Diyarbakır'ın ileri gelenleriyle, vergi dairesinden polise, adliyeden yöneticilere kadar herkesle iyi ilişkiler kurmayı başarıyordu. Öyle ki, bazıları onun "gizli işler" çevirdiğini fısıldıyordu.

DİCLE, RİKO VE LONDRA BAR

Dicle Bar, Dilan Sineması''nın alt katında 1956 yılında açılan ünlü bir pavyondu.

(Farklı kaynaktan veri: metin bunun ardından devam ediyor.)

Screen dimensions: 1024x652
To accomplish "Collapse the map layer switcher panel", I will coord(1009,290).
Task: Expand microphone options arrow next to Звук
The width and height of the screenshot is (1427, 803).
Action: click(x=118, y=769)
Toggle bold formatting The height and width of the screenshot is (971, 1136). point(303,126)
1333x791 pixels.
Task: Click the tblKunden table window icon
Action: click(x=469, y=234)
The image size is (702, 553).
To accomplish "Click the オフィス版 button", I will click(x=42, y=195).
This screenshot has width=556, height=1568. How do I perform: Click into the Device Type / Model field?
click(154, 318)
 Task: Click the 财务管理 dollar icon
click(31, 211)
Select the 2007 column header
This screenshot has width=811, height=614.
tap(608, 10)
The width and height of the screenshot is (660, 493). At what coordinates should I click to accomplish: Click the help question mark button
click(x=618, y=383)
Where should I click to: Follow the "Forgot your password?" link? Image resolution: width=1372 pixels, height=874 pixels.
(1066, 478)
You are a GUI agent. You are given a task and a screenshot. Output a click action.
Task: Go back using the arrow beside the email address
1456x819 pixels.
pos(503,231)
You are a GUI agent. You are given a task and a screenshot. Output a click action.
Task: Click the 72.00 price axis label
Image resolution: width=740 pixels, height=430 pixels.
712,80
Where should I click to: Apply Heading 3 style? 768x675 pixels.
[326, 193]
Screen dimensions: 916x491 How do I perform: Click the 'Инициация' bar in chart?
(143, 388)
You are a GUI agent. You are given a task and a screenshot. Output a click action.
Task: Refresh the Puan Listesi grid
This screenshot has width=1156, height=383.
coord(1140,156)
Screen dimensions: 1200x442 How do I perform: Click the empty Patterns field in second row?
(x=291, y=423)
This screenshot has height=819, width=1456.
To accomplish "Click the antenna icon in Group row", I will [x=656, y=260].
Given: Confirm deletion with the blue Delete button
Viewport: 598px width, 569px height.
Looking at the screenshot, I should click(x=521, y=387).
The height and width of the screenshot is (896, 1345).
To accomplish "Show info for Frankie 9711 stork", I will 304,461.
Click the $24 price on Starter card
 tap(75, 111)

Bar olayının 1950 yıllarında DP iktidarında çiftçilere hibe kredinin verilmesiyle başladığı belirtiliyor.

Paralı bir çiftçi kitlesinin oluşmasıyla bar gibi eğlence merkezlerinin sayısında da artış olduğu kaydedilirken, Diyarbakır'da Turistik Palas'ın içinde Londra Bar, Dilan Sineması'nın alt katında Rico Pavyon ve orta katta Dicle Bar açıldığı belirtiliyor.

Mekan, Yılmaz Güney'in ''Dağların Oğlu'' filmine de konu olmuş, ünü tüm Türkiye'ye yayılmıştı. Filmde, Erol Taş'ın ''Bu gece pavyonu kapatıyorum'' repliği, hafızalara kazınmıştı.

OKUMA YAZMA BİLMEYENLERE 3 DİLDE MUKAVELE

Dicle Bar'da çalışan müzisyen, büfeci, garson ve konsomatrislerle yapılan mukavelelerin üç dilde hazırlanması da oldukça ilginçti.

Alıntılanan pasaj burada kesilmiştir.